In the post-war years, Picasso began to spend more and more time in the South of France, marking a return to the Mediterranean heritage that had nourished some of the most important stylistic changes in the past. A vibrant social scene including bullfighters and poets, an international cast of friends and admirers, the return of Cocteau as his poet laureate and a renewal of family life with the birth of Claude and Paloma (with Françoise Gilot) joining their siblings Paulo (his son with Olga Khokhlova) Maya (his daughter with Marie-Thérèse Walter) and the love of Jacqueline Roque and her daughter Cathy provided the Mediterranean setting and the work produced there with new life.
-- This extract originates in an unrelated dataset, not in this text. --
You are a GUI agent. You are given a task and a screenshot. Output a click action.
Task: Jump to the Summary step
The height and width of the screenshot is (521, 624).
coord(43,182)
Besides pitting himself against Delacroix, Manet and Velázquez and painting some of his most challenging works, in the 1950s Picasso revolutionized sculpture and ceramics and pushed boundaries in lithography, linocuts and other graphic techniques. At Vallauris, where he transformed a disused perfume factory into a series of studios, at La Californie, his great fin de siècle villa, and Vauvenargues, his magnificent château on the slopes of the Mont Sainte-Victoire, the work of the most widely-known artist in the world was reborn.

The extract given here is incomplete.